Waser's 3 Goals of Morality

post by mwaser · 2010-11-02T19:12:49.132Z · LW · GW · Legacy · 25 comments

Contents

25 comments

In the spirit of Asimov’s 3 Laws of Robotics

  1. You should not be selfish
  2. You should not be short-sighted or over-optimize
  3. You should maximize the progress towards and fulfillment of all conscious and willed goals, both in terms of numbers and diversity equally, both yours and those of others equally

It is my contention that Yudkowsky’s CEV converges to the following 3 points:

  1. I want what I want
  2. I recognize my obligatorily gregarious nature; realize that ethics and improving the community is the community’s most rational path towards maximizing the progress towards and fulfillment of everyone’s goals; and realize that to be rational and effective the community should punish anyone who is not being ethical or improving the community (even if the punishment is “merely” withholding help and cooperation)
  3. I shall, therefore, be ethical and improve the community in order to obtain assistance, prevent interference, and most effectively achieve my goals

I further contend that, if this CEV is translated to the 3 Goals above and implemented in a Yudkowskian Benevolent Goal Architecture (BGA), that the result would be a Friendly AI.

It should be noted that evolution and history say that cooperation and ethics are stable attractors while submitting to slavery (when you don’t have to) is not.  This formulation expands Singer’s Circles of Morality as far as they’ll go and tries to eliminate irrational Us-Them distinctions based on anything other than optimizing goals for everyone — the same direction that humanity seems headed in and exactly where current SIAI proposals come up short.
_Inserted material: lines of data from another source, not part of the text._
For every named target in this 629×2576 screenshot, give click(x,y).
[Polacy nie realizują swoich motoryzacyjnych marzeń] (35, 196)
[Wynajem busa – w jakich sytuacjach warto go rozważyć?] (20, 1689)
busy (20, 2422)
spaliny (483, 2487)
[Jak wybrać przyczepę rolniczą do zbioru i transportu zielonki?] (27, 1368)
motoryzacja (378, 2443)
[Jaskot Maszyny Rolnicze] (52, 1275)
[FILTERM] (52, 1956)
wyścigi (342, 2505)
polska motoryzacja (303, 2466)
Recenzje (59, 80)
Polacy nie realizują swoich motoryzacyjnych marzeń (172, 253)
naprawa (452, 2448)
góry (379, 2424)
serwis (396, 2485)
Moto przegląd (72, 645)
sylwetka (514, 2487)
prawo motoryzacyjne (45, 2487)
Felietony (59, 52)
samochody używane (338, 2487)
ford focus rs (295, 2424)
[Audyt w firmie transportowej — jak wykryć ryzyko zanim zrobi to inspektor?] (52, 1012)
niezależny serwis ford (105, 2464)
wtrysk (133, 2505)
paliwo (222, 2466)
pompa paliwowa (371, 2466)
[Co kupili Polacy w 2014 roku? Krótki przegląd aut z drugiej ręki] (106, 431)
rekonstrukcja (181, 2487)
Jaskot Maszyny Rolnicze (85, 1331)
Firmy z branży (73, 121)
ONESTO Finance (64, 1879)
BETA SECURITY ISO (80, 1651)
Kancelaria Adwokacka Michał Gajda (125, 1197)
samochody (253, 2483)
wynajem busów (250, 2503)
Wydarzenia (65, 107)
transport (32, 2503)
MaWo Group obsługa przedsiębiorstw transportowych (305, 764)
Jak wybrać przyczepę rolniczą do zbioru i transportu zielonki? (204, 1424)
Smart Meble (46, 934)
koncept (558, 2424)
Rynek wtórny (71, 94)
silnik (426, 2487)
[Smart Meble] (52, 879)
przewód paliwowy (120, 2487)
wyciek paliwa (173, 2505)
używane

Once again, cross-posted here on my blog (unlike my last article, I have no idea whether this will be karma'd out of existence or not ;-)

25 comments

Comments sorted by top scores.

comment by jimrandomh · 2010-11-02T19:31:22.645Z · LW(p) · GW(p)

This is too confused to follow as a human, and much too confused to program an AI with.

Also ambiguity aside, (2) is just bad. I'm having trouble imagining a concrete interpretation of "don't over-optimize" that doesn't reduce to "fail to improve things that should be improved". And while short-sightedness is a problem for humans who have trouble modelling the future, I don't think AIs have that problem, and there are some interesting failure modes (of the destroys-humanity variety) that arise when an AI takes too much of a long view.

Replies from: mwaser, mwaser
comment by mwaser · 2010-11-02T20:41:54.445Z · LW(p) · GW(p)

One of my frequent criticisms of LessWrong denizens is that they are very quick to say "This is too confused" when they should be saying "I don't understand and don't care to take the time to try to understand".

And if you can't imagine a concrete interpretation of "don't over-optimize" then you have obviously done no simulations work whatsoever. One of the most common problems (if not the most common) is to watch a simulation chugging along with all the parameters within normal ranges only to have everything suddenly rabbithole to extreme and unlikely values because of some minor detail (ruling out a virtually impossible edge-case) missing from the simulation.

Or, can you really not see someone over-optimizing their search for money at the expense of their happiness or the rest of their life.

Of course, this comment will rapidly be karma'd into oblivion and the echo chamber will continue.

Replies from: jimrandomh, Kingreaper
comment by jimrandomh · 2010-11-02T21:05:55.897Z · LW(p) · GW(p)

One of my frequent criticisms of LessWrong denizens is that they are very quick to say "This is too confused" when they should be saying "I don't understand and don't care to take the time to try to understand".

The burden of clarity falls on the writer. Not all confusion is the writer's fault, but confused writing is a very major problem in philosophy. In fact, I would say it's more of a problem than falsehood is. There's no shame in being confused - almost everyone is, especially around complex topics like morality. But you can't expect to make novel contributions that are any good until you've untangled the usual confusions and understood the progress that's previously been made.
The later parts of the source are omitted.